WAVY.com's David Culver sat down with Anderson in his New York City studio. It was 4 o'clock in the afternoon. He'd started his day at 8 a.m. and was only halfway through the day.
David Culver: "I almost feel bad doing this interview."
Culver: "Because you've been through two shows, and your workday is not over yet."
Anderson: "Yeah, you know. It's fun though; it's nice. It beats a real job. I mean I'm having fun, I'm talking to really interesting people and learning new things, so it doesn't feel like work."
But pulling off a daily show seen across the country is work. You realize that sitting through two tapings in one day.
The Halloween show was up first. The audience was decked out in their costumes and Anderson dressed up to honor the pioneer of daytime talk, Phil Donahue.
The shows are non-stop and so is Anderson. He's running all over the studio with a microphone in hand. The studio cameramen can barely keep up. Even commercial breaks are not really breaks. He's talking with his producers and they're making changes last minute. Those on set are keeping constant communication with those back in the control room.
"This is awesome," one young guest told us. "I'm very, very excited to be here."
Once the Halloween taping wrapped production crews wasted no time. The cobwebs were pulled down, the furniture was switched out, a new audience piled in, and Anderson was back as himself.
"It's a fun process. It's totally different from what I've done, I've been a reporter for 20 years, and I'm continuing to report at night, but it's nice to be able to do different things," Anderson admitted.
Anderson stepped into the kingdom of daytime talk as the reigning queen, Oprah, stepped down.
Culver: Do you feel the pressure ever to live up to the standards that she set during the daytime?"
Anderson: "You know I think Oprah's still around and she's not going anywhere, she's still doing remarkable work. So, I'm not trying to follow in any one person's footsteps, I'm just trying to be myself and do the best show I can."
In order for Anderson to be himself he's had to open up.
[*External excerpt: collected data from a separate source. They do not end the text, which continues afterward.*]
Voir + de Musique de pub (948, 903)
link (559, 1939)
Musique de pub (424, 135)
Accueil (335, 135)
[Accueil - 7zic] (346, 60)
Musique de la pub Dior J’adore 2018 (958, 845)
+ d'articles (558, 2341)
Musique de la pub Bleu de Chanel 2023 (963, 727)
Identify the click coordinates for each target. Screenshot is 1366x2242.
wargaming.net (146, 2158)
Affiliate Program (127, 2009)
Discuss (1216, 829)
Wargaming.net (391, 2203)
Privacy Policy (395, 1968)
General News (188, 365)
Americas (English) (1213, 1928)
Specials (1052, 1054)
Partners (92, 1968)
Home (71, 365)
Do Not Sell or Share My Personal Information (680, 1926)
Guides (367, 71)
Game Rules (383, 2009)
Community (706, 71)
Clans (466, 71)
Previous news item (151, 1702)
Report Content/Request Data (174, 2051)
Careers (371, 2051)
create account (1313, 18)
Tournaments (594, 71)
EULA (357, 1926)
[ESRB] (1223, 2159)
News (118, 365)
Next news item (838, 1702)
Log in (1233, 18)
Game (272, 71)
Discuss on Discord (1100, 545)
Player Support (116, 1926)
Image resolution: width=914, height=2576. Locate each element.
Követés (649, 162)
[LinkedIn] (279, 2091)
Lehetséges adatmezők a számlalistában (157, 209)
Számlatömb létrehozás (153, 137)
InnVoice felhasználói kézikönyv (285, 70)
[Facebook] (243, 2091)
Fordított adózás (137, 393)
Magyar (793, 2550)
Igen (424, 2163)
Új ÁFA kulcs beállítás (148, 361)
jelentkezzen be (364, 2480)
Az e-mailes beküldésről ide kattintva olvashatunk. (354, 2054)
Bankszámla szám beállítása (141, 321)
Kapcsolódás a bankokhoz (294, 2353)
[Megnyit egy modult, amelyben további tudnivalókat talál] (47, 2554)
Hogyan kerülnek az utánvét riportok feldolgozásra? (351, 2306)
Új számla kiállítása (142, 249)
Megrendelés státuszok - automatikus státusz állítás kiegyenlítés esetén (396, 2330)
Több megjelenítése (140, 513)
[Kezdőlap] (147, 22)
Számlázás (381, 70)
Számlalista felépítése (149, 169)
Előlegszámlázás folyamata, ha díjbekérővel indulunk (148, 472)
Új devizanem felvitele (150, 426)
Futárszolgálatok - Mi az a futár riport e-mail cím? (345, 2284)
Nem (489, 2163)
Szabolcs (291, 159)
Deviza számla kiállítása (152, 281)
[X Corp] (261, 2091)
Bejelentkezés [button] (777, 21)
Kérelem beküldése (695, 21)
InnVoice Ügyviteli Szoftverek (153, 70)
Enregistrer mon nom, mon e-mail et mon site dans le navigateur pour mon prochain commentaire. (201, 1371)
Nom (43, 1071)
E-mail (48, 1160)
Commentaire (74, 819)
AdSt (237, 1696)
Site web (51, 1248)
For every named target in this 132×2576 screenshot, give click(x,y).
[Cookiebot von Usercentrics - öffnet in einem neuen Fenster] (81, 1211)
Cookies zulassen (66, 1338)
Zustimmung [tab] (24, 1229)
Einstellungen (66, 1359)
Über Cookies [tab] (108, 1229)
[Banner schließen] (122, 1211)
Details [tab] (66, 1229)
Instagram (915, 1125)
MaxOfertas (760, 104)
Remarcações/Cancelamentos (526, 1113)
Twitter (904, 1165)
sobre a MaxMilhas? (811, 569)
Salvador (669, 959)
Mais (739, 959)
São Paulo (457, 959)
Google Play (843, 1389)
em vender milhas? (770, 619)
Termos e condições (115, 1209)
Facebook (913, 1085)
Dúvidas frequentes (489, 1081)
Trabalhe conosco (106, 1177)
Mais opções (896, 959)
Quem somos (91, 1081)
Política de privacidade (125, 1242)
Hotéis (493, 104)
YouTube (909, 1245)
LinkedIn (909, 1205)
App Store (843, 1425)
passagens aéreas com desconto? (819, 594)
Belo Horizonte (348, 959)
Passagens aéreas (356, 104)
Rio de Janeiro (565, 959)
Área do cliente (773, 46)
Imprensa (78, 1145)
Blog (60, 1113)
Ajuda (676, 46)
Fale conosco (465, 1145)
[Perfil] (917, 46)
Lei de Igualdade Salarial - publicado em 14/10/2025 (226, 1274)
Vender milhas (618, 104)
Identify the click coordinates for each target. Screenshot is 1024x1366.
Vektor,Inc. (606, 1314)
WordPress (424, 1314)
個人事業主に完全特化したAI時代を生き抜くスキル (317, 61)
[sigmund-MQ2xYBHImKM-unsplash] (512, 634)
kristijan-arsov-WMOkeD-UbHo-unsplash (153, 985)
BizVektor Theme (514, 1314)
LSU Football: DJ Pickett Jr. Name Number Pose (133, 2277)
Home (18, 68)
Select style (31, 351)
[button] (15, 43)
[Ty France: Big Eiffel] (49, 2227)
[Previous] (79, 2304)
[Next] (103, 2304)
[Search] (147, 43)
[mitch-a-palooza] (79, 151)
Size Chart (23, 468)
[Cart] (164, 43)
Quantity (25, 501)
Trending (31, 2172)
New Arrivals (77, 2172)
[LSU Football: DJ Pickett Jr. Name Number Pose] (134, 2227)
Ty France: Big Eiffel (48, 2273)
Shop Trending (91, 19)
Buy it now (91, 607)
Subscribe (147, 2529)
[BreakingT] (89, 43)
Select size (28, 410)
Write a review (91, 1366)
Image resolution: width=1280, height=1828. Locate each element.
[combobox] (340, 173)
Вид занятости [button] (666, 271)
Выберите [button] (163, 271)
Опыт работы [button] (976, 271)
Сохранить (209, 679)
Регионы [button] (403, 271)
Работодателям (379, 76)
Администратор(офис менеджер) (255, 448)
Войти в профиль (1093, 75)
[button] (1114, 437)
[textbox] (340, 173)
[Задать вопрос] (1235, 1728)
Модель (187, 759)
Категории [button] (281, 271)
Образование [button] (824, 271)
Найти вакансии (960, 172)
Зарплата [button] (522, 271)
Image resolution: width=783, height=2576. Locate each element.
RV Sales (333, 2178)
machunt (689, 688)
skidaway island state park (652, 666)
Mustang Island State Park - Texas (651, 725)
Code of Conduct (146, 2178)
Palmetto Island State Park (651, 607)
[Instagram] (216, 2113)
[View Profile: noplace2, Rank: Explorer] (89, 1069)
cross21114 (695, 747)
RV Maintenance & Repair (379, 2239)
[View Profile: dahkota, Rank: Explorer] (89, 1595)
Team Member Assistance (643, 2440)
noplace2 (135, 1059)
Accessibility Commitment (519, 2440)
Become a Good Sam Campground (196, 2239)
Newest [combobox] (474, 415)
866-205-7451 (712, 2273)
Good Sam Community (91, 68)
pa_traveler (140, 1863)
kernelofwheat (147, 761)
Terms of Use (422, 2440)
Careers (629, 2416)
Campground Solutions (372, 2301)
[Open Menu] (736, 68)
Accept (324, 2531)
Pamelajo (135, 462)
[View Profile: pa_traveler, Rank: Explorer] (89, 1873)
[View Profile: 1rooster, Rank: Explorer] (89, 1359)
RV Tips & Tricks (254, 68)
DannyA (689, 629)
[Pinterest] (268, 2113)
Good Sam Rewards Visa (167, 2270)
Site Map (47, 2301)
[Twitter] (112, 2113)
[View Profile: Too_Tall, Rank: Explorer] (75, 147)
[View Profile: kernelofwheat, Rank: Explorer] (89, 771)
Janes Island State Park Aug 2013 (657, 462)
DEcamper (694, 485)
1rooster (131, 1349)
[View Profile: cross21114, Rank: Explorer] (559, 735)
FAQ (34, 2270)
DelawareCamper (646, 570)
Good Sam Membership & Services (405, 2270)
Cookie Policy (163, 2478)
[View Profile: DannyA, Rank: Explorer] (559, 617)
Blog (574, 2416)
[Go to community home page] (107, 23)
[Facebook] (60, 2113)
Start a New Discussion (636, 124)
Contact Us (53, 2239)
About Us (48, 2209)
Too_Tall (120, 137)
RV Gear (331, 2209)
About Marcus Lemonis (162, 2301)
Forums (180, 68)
Interviewing his mom, Gloria Vanderbilt, he talked publicly about his family's past.
"We've had a couple things that have been incredibly emotional and my mom was on and she surprised me actually by doing an interview and talking about my dad who passed away when I was 10," Anderson told us. "And it was a show about my brother who committed suicide, so that was actually incredibly, for me, very emotional."
Culver: "You almost choked up at one point, and kind of just stopped, and your mom picked right up in...
Anderson: "Yeah, I noticed that too. That was interesting that you caught that because I... didn't know if other people noticed that, but yeah I found that really surprising too. My mom's really cool. I mean she's 87 she's in great health and she's lived this extraordinary life, kind of multiple lives. It's interesting early on in my career I never wanted people to know who my mom was, because I never wanted people to think that I somehow got in the job, or created a career based on who she was."
Anderson seems to have escaped much of that criticism. In part, because he started his career reporting from war zones. Covering conflict, he says, gave him an appreciation of our men and women serving us abroad.
"I don't think a lot of people understand the level of sacrifice that military families make," Anderson said. "Not just the member who's serving oversees, but the family members back home to me it's an extraordinary sacrifice of the entire family."
In the 20 years he's reported, Anderson's worked just about every shift in television starting with the overnights at ABC News.
Culver: "You do daytime now, primetime..."
Culver: "Is late night next?"
Anderson: "Is late night next? I don't think so! I think I've got enough jobs as it is. This is about it I think... I've maxed out."
Not that he's complaining.
"I feel very blessed if this is able to continue and I'm able to continue doing all these different things," Anderson said. "Because they are all interesting and for me they're all really educational and informative."